The paper explores the density of the spectrum in terms of operator ideals, where the resolvent's membership in a specified ideal can indicate whether the canonical system's spectrum is dense compared to certain known distributions like integers. This approach utilizes complex analysis and functional calculus methods, providing nuanced characterizations of spectrum size in Lorentz ideal terms, less commonly discussed but crucial in finer spectral descriptions.

Limit Circle Case and Monodromy Matrices

For systems in the limit circle case, the monodromy matrix provides insight into the growth and distribution of eigenvalues. Here, the paper discusses connections between eigenvalue distribution and the growth properties of entire functions as defined within the Cartwright class. Notably, the Krein-de~Branges formula describes the type of growth as proportional to integrals over the Hamiltonian, providing an interweaving of classical complex analysis with operator theory.

Jacobi Matrices and Moment Problems

Sections related to Jacobi matrices and Hamburger moment problems highlight the interplay between discrete spectral methods and canonical systems. The authors provide multiple results, emphasizing how various conditions on Jacobi parameters lead to determinate or indeterminate problems, thereby influencing spectral characteristics. In particular, the connection between moment sequences and growth properties via Nevanlinna matrices is expanded—an area deepened by historical results of Livšic and Berezanskii which are here updated and integrated into the broader narrative of canonical systems.

Recent Developments and Illustrative Examples

Adding practical depth, the authors introduce illustrative examples, such as continuous Hamiltonians with known boundary behaviors, like the chirp function, for which they concretely evaluate spectral growth.
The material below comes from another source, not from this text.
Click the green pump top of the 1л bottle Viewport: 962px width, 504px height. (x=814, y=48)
Extensions into more nuanced or pathological types illustrate both the flexibility in theoretical abstraction and the ability to ground abstractions into concrete spectral phenomena.
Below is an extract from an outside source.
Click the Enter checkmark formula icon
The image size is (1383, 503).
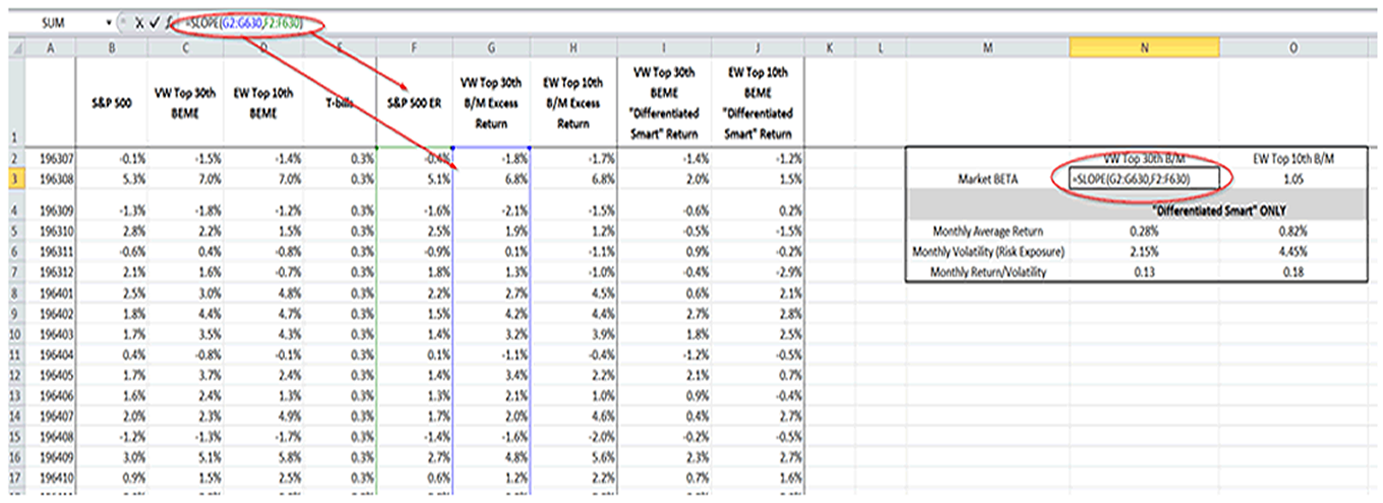click(154, 21)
Conclusion and Future Perspectives

The implications of the findings are profound, offering a clearer path to understanding spectral densities beyond conventional asymptotic studies. Methodologically diverse—from differential equation reformulations to complex function theory—the approaches suggested here propose not just new results but pathways to explore open questions in the spectral theory of canonical systems. As spectral theory continues to evolve, implications for physical models—from quantum mechanics to advanced oscillatory systems—remain a core motivation underscoring the need for such clear yet comprehensive examinations of operator spectra. Future developments, especially in refining numerical approaches and exploring non-standard Hamiltonian classes, seem a promising direction guided by the foundational work laid out in this paper.